◆ Estratto del documento

Anche se i dati ufficiali, riferiti al 2015, sul volume del traffico dei container nei porti italiani, europei e internazionali non sono ancora disponibili, circolano i dati ufficiosi che presentano il porto di Gioia Tauro come l’unico con un forte regresso rispetto al 2014. Una vera e propria mazzata, seguita all’anno negativo per il transhipment, che faceva solo vivacchiare le maestranze ormai costrette a convivere con la cassa integrazione, che rischia di trasformarsi in messa in mobilità e, quindi, in fuoruscita dal settore.
E’ credibile che sia stato l’allarme, suscitato nell’opinione pubblica dalla diffusione dei dati ufficiosi, a spingere la MedCenter (MCT) di Gioia Tauro a far sapere che è possibile raggiungere un traffico settimanale di ben 42.000 teus con un incremento di circa 8.000 container a settimana. Ammesso che non sia una bufala quanto divulgato, è chiaro che la notizia non tranquillizza per nulla perché non basta l’incremento del traffico a segnare la sorte del Porto calabrese. Fin quando esso resterà solo porto container senza reale collegamento alle reti di Alta Capacità ferroviaria, la speranza di un suo reale consolidamento sarà una pia illusione. Qui – intendiamo Sud come Nord – non si vuole dare peso ai sistemi di mobilità e di logistica.
Sarebbe tempo che le forze politiche smettano di inseguire falsi obiettivi, come quelli rappresentati dalla richiesta di nuovi approdi per carghi portacontainer, anche di nuova generazione. Richiesta ingenua, che serve piuttosto a mettersi in pace con la coscienza, perché le compagnie marittime non cedono a richieste se esse non si coniugano con le proprie convenienze economiche. In più arzigogolare col transhipment porta a cozzare con gli interessi degli spedizionieri, dominati dalla necessità di fronteggiare la concorrenza attraverso l’accorciamento dei tempi di trasporto.

◆ Righe fornite
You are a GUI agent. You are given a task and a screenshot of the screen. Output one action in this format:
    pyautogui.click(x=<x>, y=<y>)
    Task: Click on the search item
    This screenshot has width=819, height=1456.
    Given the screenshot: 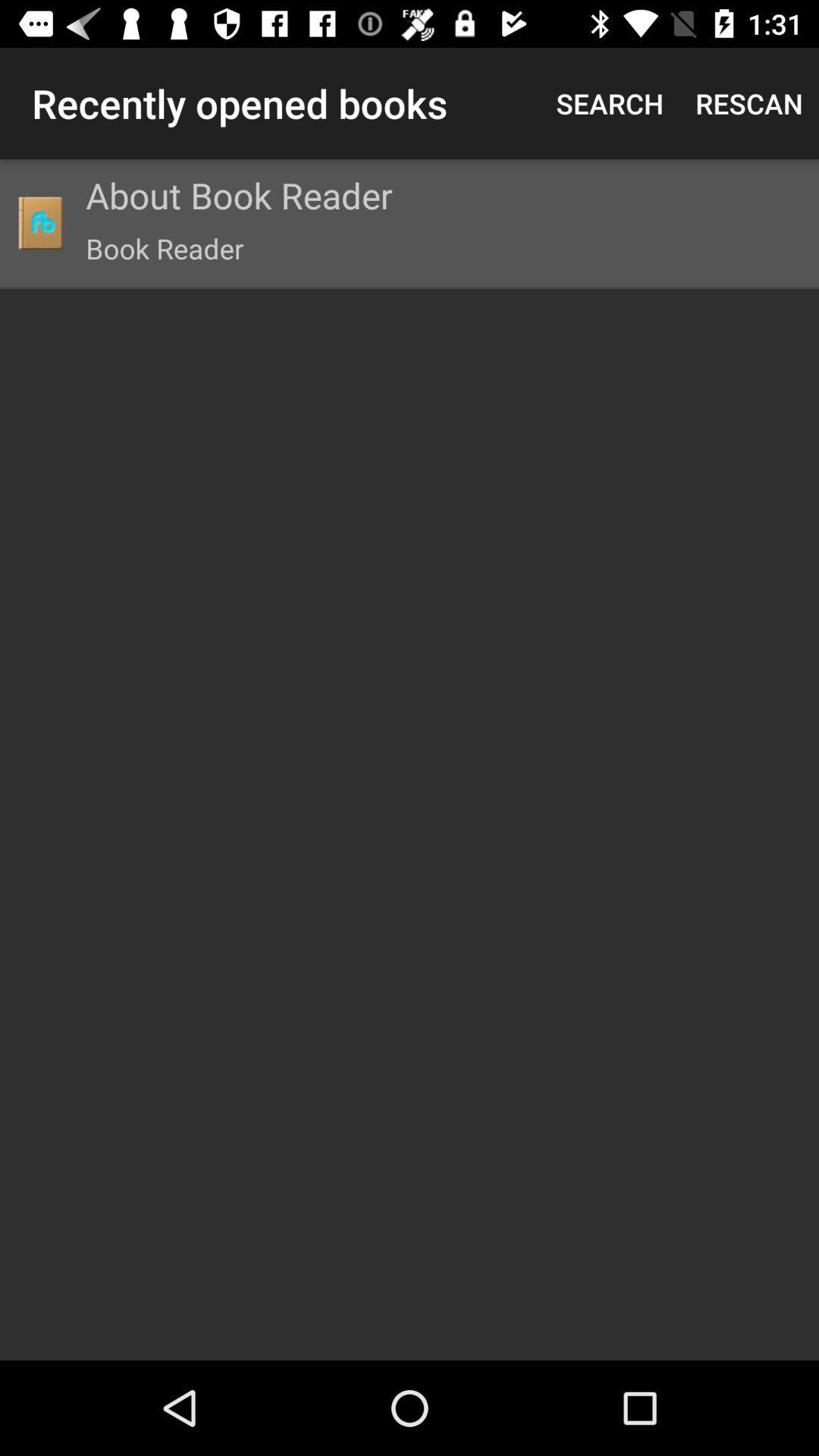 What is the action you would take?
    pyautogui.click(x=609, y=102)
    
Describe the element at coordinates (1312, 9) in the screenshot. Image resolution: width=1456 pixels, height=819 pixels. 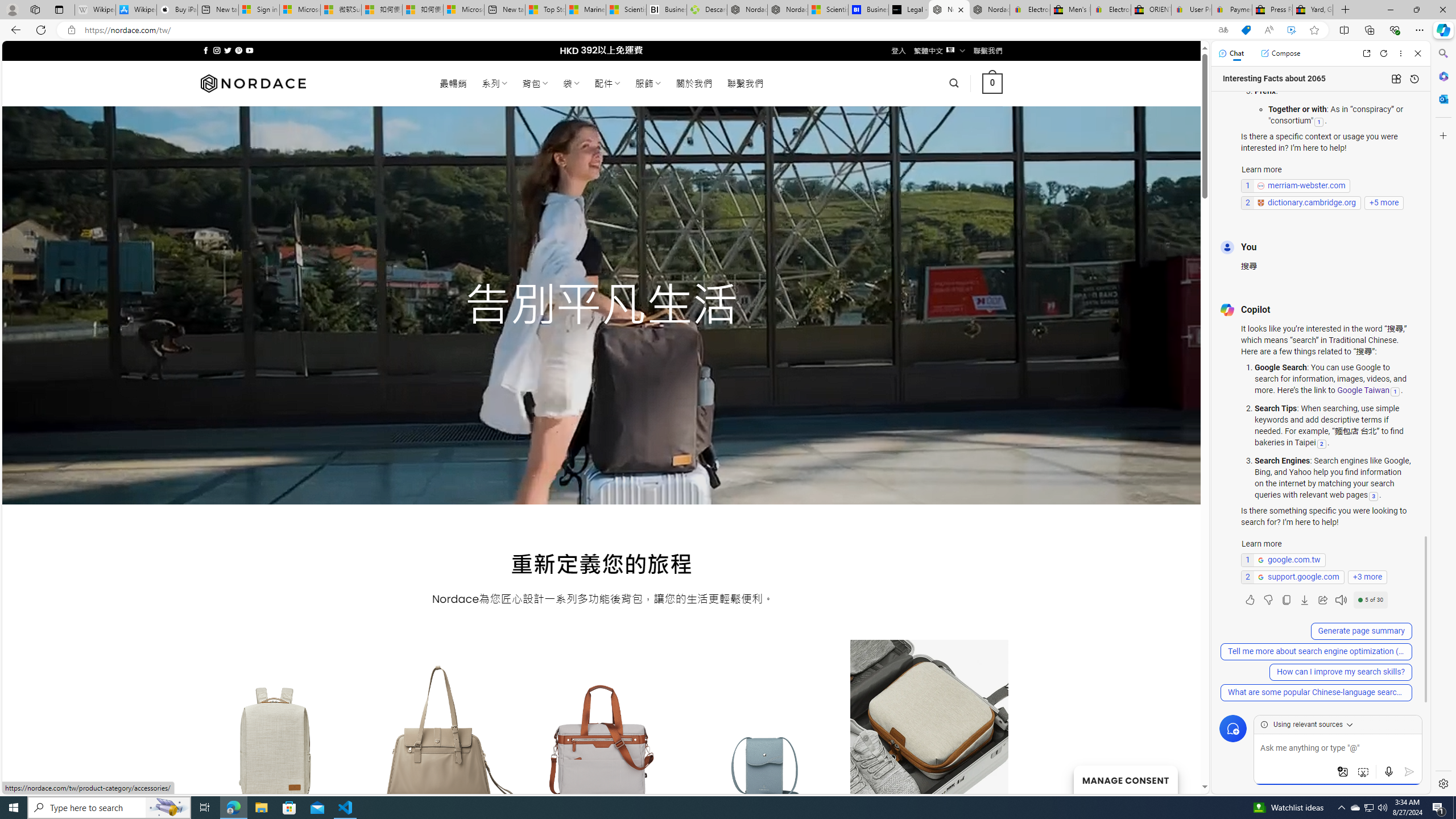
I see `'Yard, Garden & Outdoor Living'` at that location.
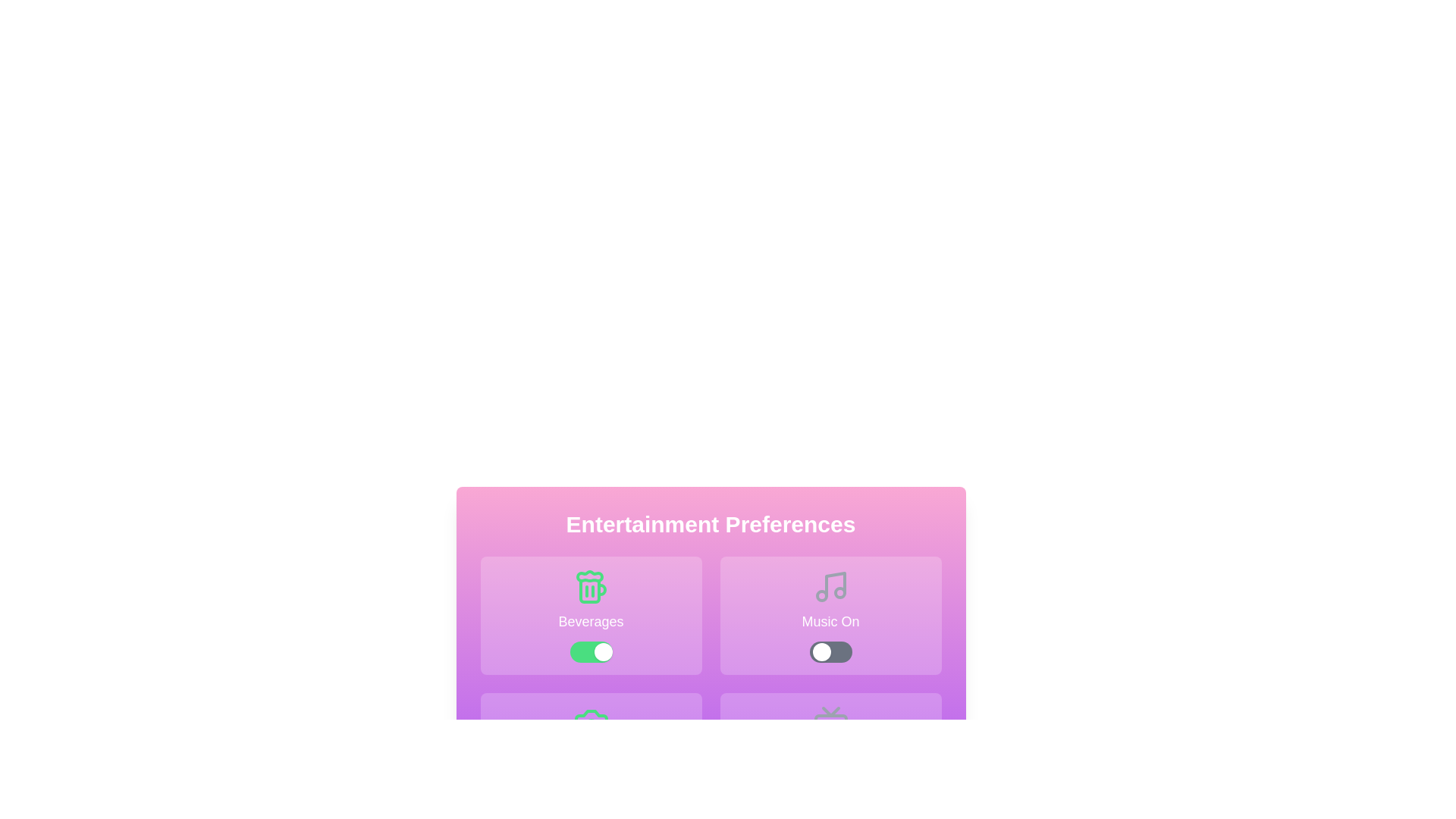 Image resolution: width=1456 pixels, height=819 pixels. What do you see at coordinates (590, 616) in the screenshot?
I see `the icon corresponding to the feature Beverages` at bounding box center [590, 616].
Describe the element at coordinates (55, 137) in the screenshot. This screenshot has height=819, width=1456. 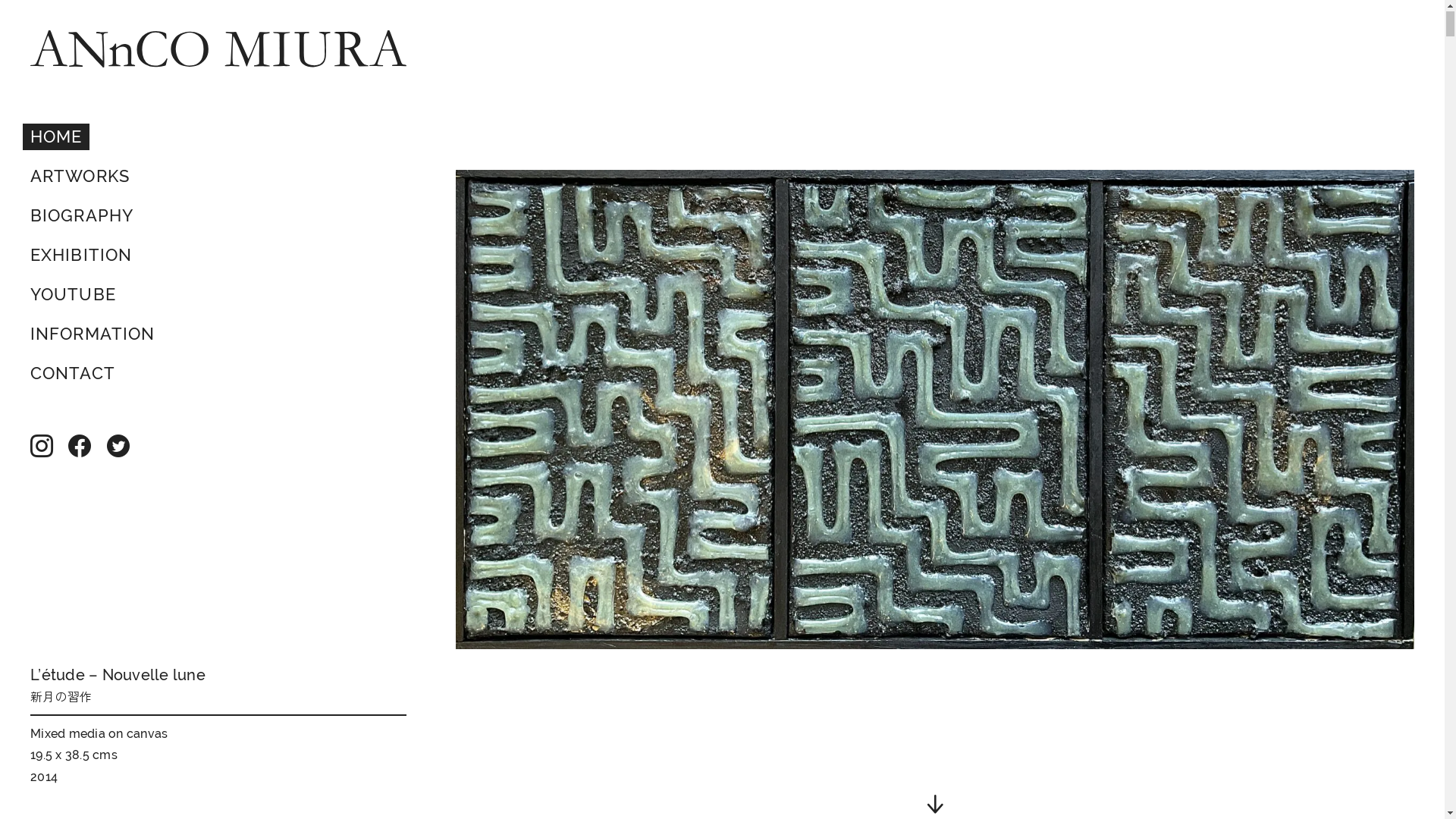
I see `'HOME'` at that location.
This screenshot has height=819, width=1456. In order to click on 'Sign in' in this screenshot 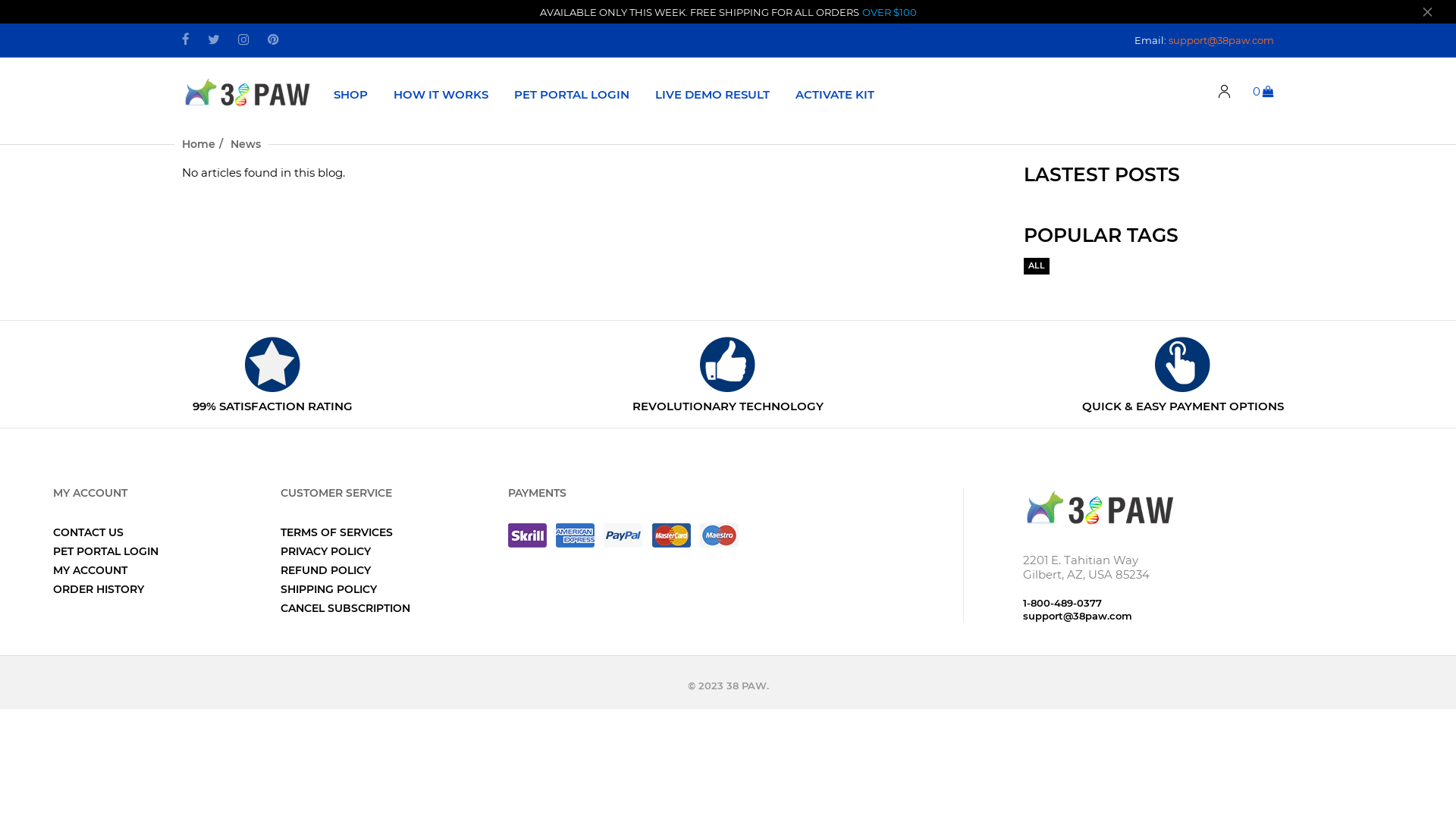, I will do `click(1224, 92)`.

◆ Cosa fare
A. Rispondi alle seguenti domande sul testo relativo al porto di Gioia Tauro, una per riga:
(i) A quale anno si riferiscono i dati ufficiali sul traffico dei container?
(ii) Quale traffico settimanale la MedCenter (MCT) fa sapere che è possibile raggiungere?
(iii) Da quale necessità sono dominati gli interessi degli spedizionieri?
B. Riporta fedelmente il passo del testo sul porto di Gioia Tauro da "Anche se i dati" a "fuoruscita dal settore.".

◆ Soluzioni
A.
(i) Al 2015.
(ii) Un traffico settimanale di 42.000 teus.
(iii) Dalla necessità di fronteggiare la concorrenza attraverso l'accorciamento dei tempi di trasporto.

B.
Anche se i dati ufficiali, riferiti al 2015, sul volume del traffico dei container nei porti italiani, europei e internazionali non sono ancora disponibili, circolano i dati ufficiosi che presentano il porto di Gioia Tauro come l’unico con un forte regresso rispetto al 2014. Una vera e propria mazzata, seguita all’anno negativo per il transhipment, che faceva solo vivacchiare le maestranze ormai costrette a convivere con la cassa integrazione, che rischia di trasformarsi in messa in mobilità e, quindi, in fuoruscita dal settore.